Paula Lavigne e Caetano Veloso
Reprodução

Paula Lavigne e Caetano Veloso fazem parte do Coletivo 342 Artes

O coletivo 342 Artes, um projeto de artistas brasileiros que combatem a censura às manifestações políticas e culturais, enxerga por outro ângulo. Para a coordenadora do coletivo, Mari Stockler, a não manifestação pode acabar virando contra o artista futuramente e ainda defende que em tempos em que a arte é ameaçada artistas devem defendê-la.

“Em tempos de restrição de direitos e de liberdades como a que estamos vivendo hoje no Brasil, o artista deveria, primeiro, defender a liberdade de se expressar e de fazer sua arte. Isso não quer dizer que bons artistas que não se posicionam sejam maus artistas. Mas a história não perdoará, no futuro, a neutralidade no presente. E artistas que estão em silêncio hoje poderão sofrer críticas no futuro”, aponta.

Segundo o argumento do partido de Bolsonaro, as manifestações no festival Lollapalooza se enquadram como campanha eleitoral antecipada. No Brasil, em ano eleitoral, algumas situações são proibidas por lei, como, por exemplo, o "showmício".

Para o mestre em Direito e diretor executivo da ABONG (Organizações em Defesa dos Direitos e Bens Comuns), Henrique Botelho, é preciso ter cuidado ao analisar situações que envolvem protestos de artistas. Para ele, o ocorrido no Lollapalooza se enquadra como um direito de liberdade de expressão individual.
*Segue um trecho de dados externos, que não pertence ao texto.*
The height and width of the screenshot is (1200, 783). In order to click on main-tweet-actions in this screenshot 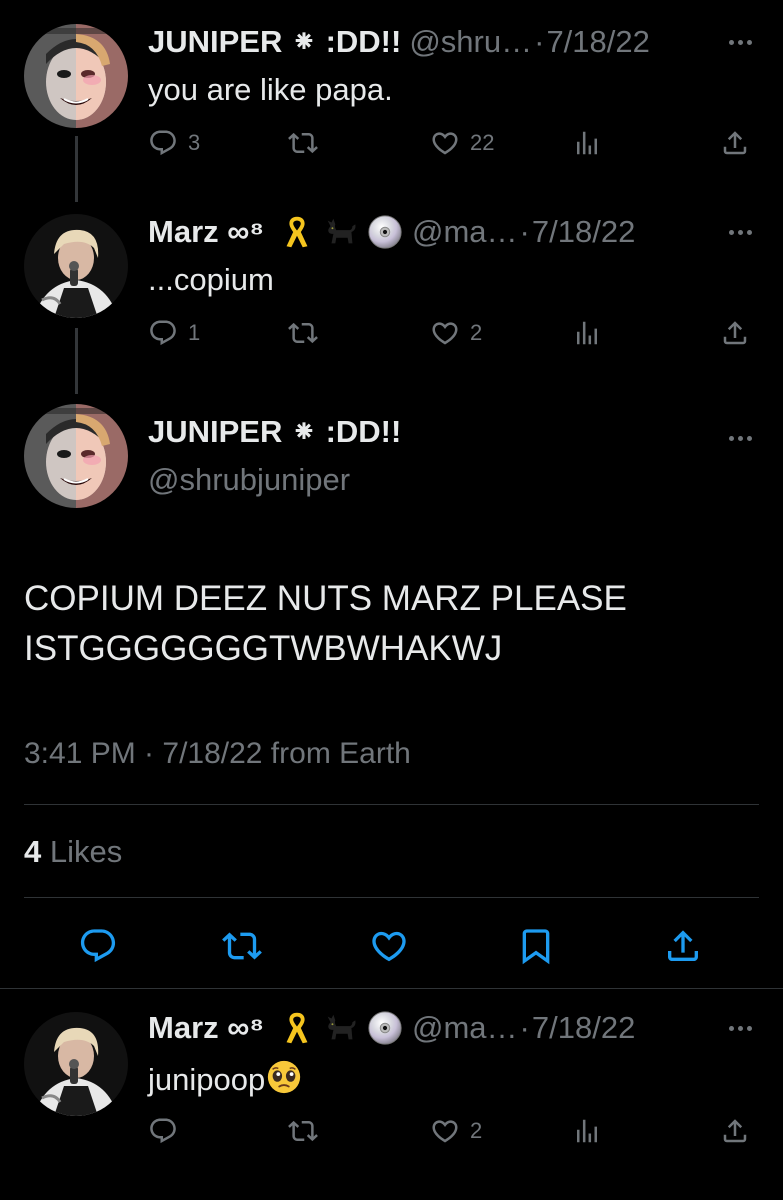, I will do `click(392, 948)`.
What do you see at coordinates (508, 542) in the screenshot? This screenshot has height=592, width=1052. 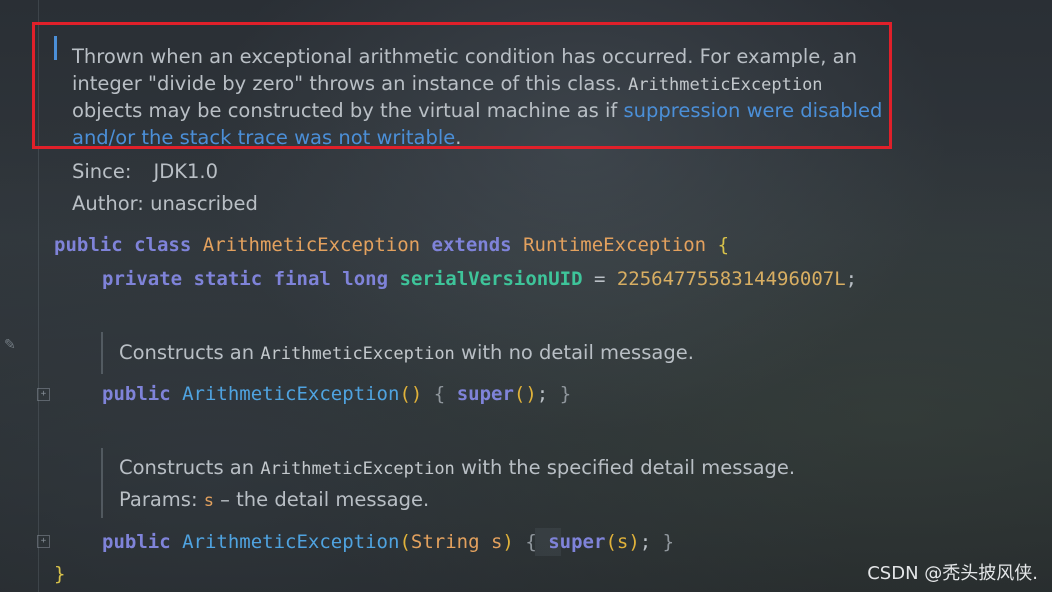 I see `paren: )` at bounding box center [508, 542].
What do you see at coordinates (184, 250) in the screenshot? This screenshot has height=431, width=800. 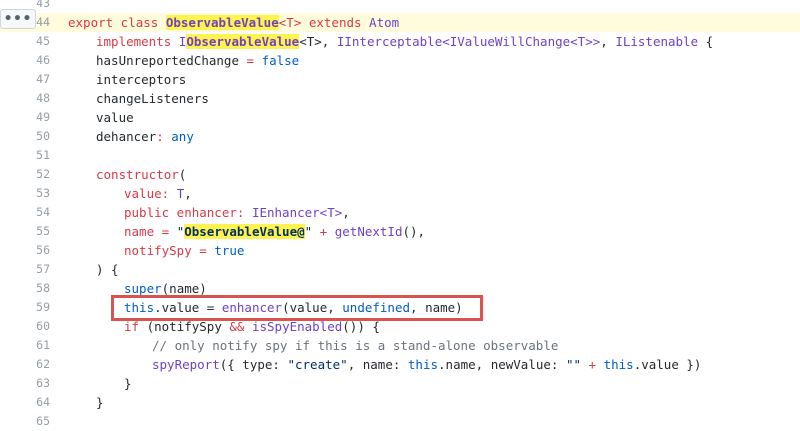 I see `code-text: notifySpy = true` at bounding box center [184, 250].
“Considerando que artistas são cidadãos, eles têm o pleno direito no regime democrático brasileiro de manifestar o pensamento, expressão e opinião. Então qualquer manifestação de desabono, de crítica aos governantes se enquadra no exercício normal da liberdade de expressão e opinião”, explica.

No entanto, a relação comercial entre candidatos e artistas é de fato proibida pela lei. “É evidente que num processo eleitoral existem algumas restrições para assegurar a legitimidade das eleições, para evitar, por exemplo, abuso de poder econômico, como compra de votos. Nesse sentido, a legislação eleitoral foi mudando ao longo dos anos e hoje já não se tolera aquele estilo de showmício que antigamente tinha”, continua.

“No passado, por exemplo, candidatos e partidos pagavam artistas para fazerem shows, pedir voto e 'vestir a camisa'. Então, existe ali uma relação econômica e comercial.”

Para o advogado, a decisão do TSE foi um erro de interpretação e promoveu a censura do direito de liberdade individual dos artistas. “As manifestações não podem ser entendidas como propaganda eleitoral antecipada, então a decisão do TSE parece bastante precipitada e equivocada nesse sentido, porque põem à frente de um direito constitucional”, apontou.

A coordenadora do Coletivo 342 concorda com a posição do advogado e define a decisão do TSE como um ‘completo absurdo’. “Não foi uma manifestação da organização do evento e sim o exercício do direito constitucional de cada um se manifestar. Ou seja, uma artista exercendo seu direito de se manifestar livremente, um direito garantido por nossa Constituição. Isso é liberdade de expressão, algo que a extrema direita só reconhece quando se trata de defender a sua liberdade de expressão”, critica. 

Na segunda-feira (27), após o encerramento do festival Lollapalooza, o partido de Bolsonaro pediu para arquivar a própria liminar. Sendo assim, a decisão do TSE foi derrubada pelo Partido Liberal.